Surreal deal

>> Kate Sterns' strange Down There by the Train adds to her brilliant career

by JULIET WATERS

In 1992, a London reviewer claimed about Thinking About Magritte, that "there's something about Canada that breeds marvellous women novelists; and if Kate Sterns' assured debut is anything to go by, it cannot be long before she is mentioned in the same breath as Margaret Atwood and Alice Munro."

Forget that Alice Munro isn't really a novelist. A more accurate assessment, nine years later might read: there's something about Canada that breeds English professors who write marvellous books once a decade. If Sterns' second novel, Down There by the Train, is anything to go by, it won't be long before she's mentioned in the same breath as Linda Svendsen and Alistair MacLeod. But don't bother trying to convince the gregarious Sterns to give up her new full-time position at Concordia for international glory. "I really can't write more than four hours a day," she confessed over lunch last week. "And what else is there for me to do? Waitressing? Done that. And I'm too tired for prostitution."

A tiny lobster hangs from one ear, and a lemon stud adorns the other (in another interview she wore chickens). Sterns personifies the quirky absurdism of her writing.
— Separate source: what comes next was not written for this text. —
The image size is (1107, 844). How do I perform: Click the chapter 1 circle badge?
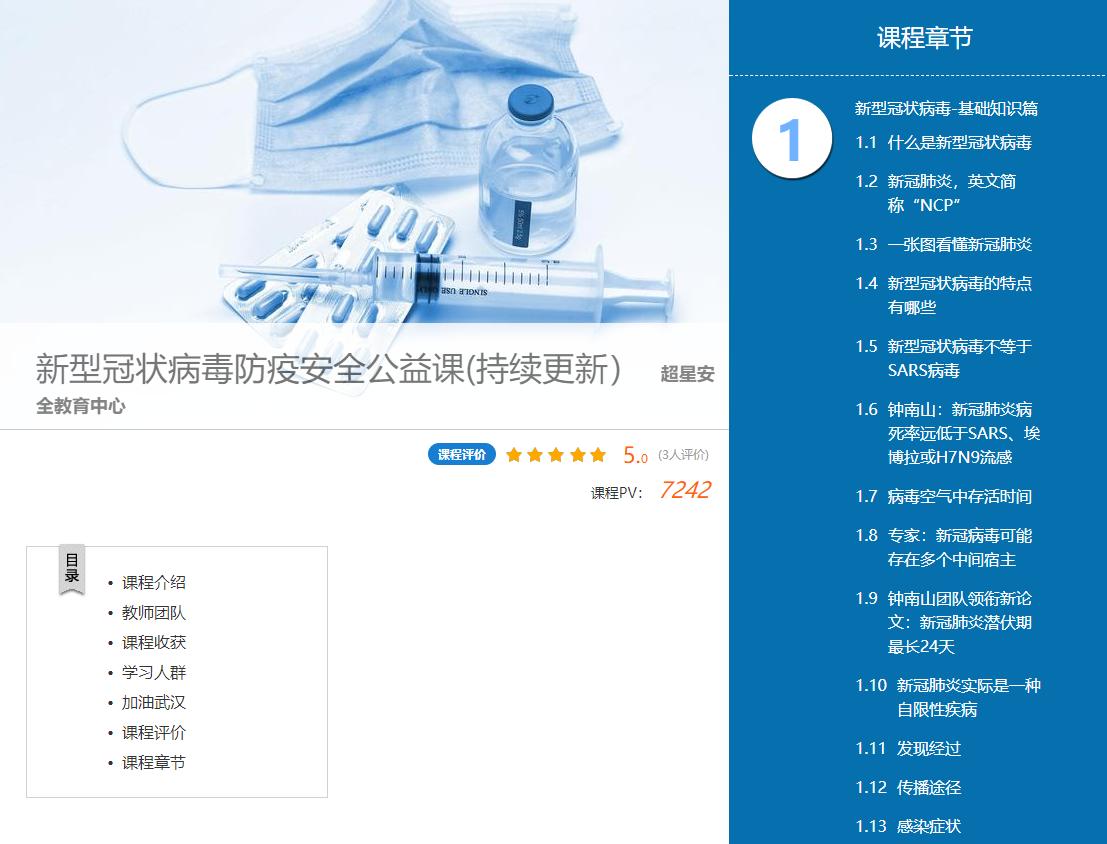791,138
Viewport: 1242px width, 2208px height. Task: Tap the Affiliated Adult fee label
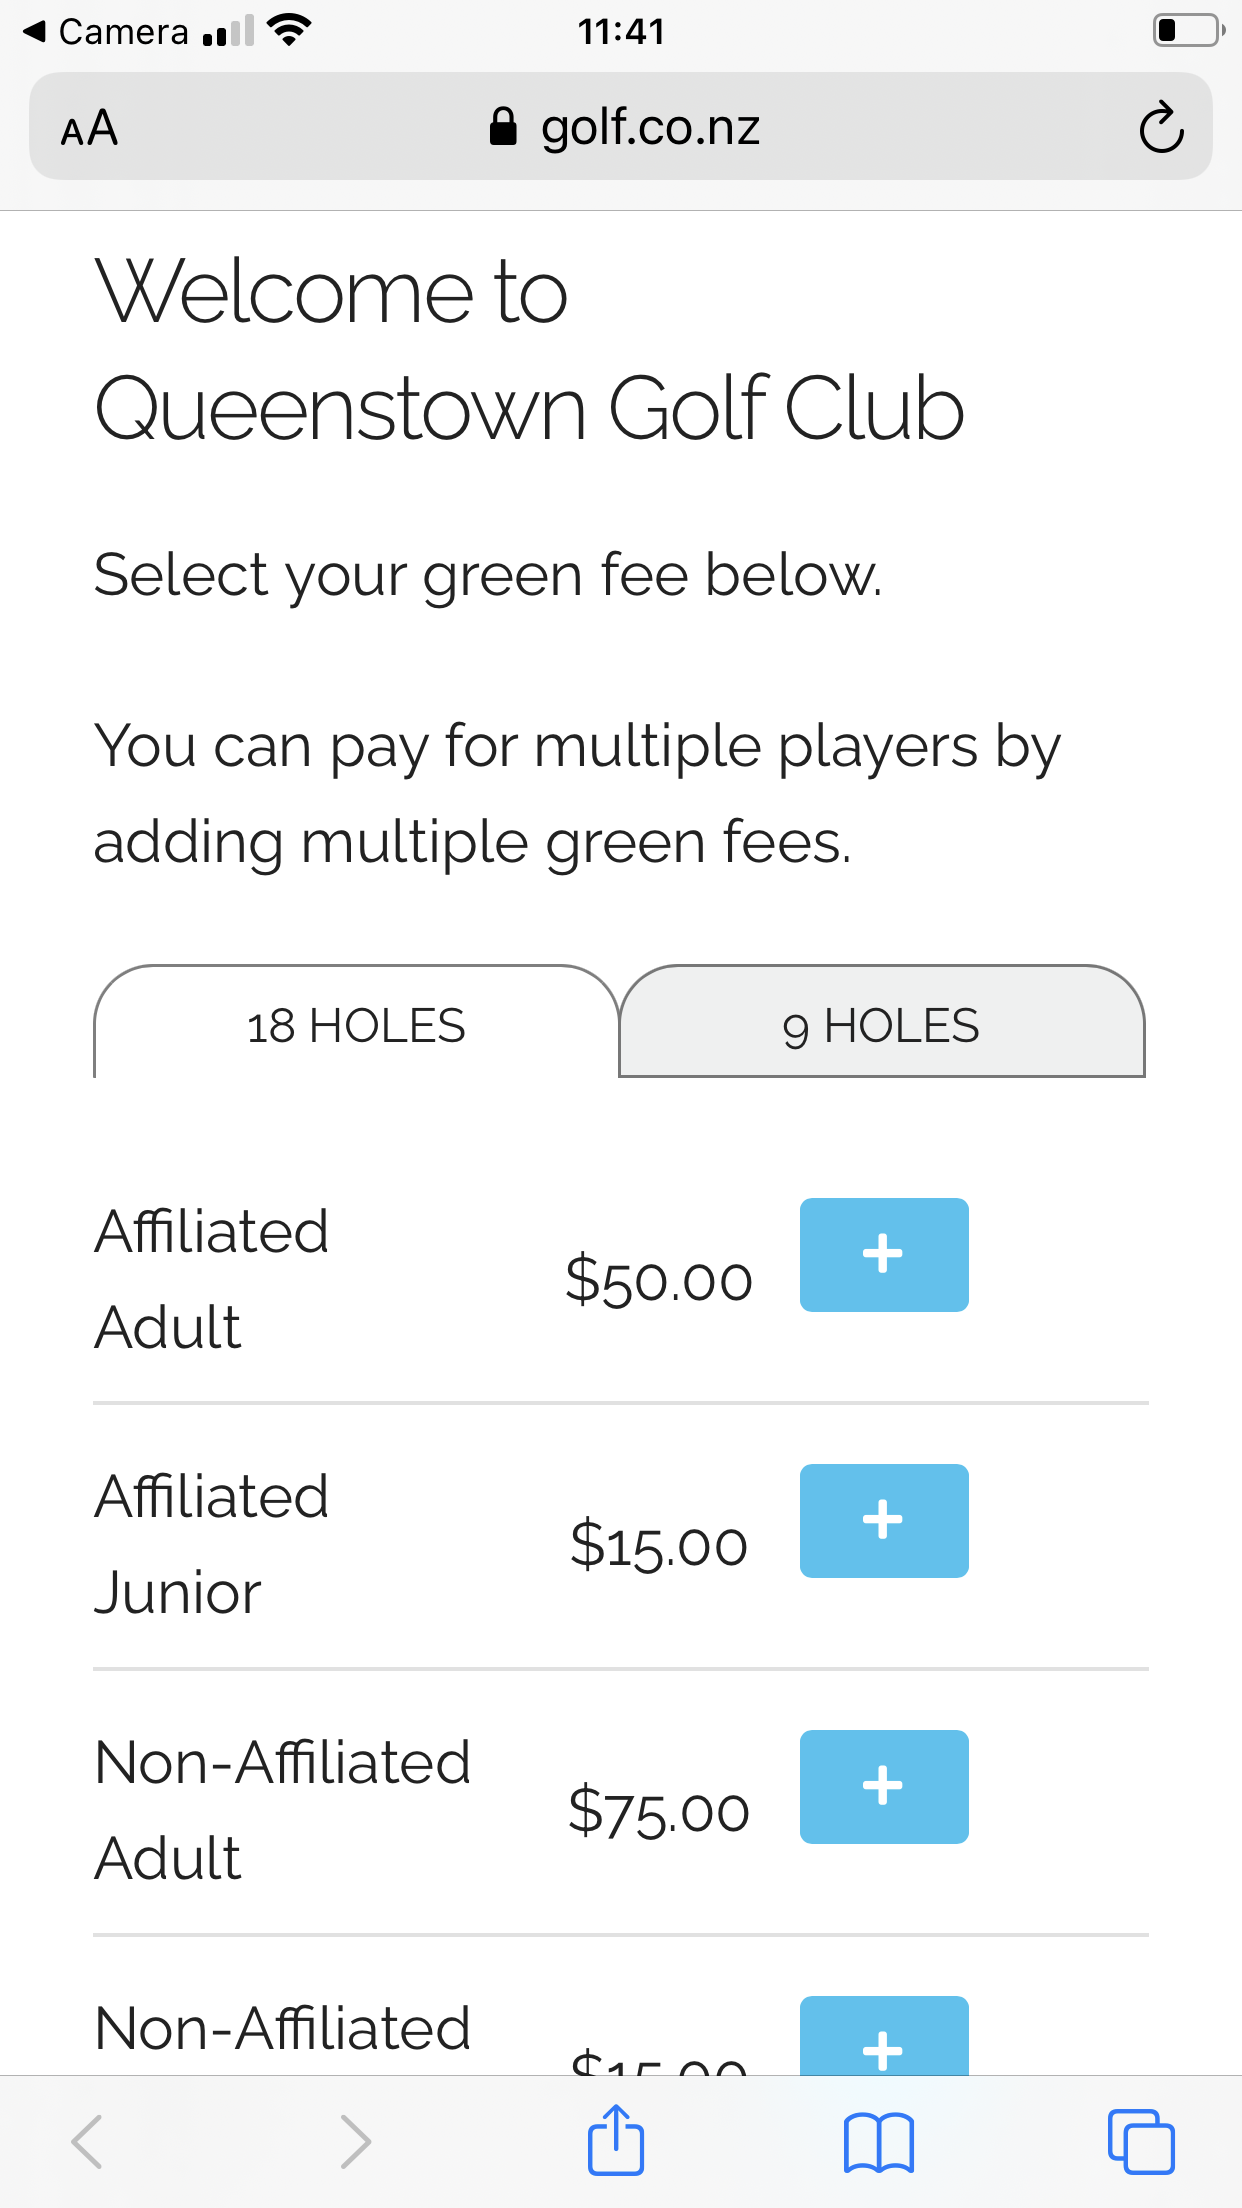coord(212,1278)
The late great writing teacher Brenda Ueland once wrote that "art is infection." And "infectious" is the best word I can think of to describe Sterns' writing and her personality. It's hard not to imagine her as a great teacher.

Infectious is also an appropriate word, given her current obsession with archaic medical literature. Her favourite subject right now is the Black Plague. Every topic we discuss seems to circle back to it. Levon Hawke, hero of Down There by the Train, abandoned a master's thesis on "Implied Narrative in Medical Histories." But Sterns certainly doesn't seem to be followed by the morbid little cloud that hangs over Hawke wherever he ventures.

Except when she discusses the subject of her novel. She gets the slightest frown when she explains how it explores an argument she's been having with herself about grief. One senses a personal quest, but lobster earrings are good armour against serious questions like that.

"I wanted to look at the way people fill the void after they've lost someone," she explains. There are the normal ways: work, ritual, food, drugs. And then there are the ways of Sterns' characters: prison time for breaking into a house and doing a fourth grader's homework, experimentation with poison tea, resurrecting the dead by baking life-sized dough people.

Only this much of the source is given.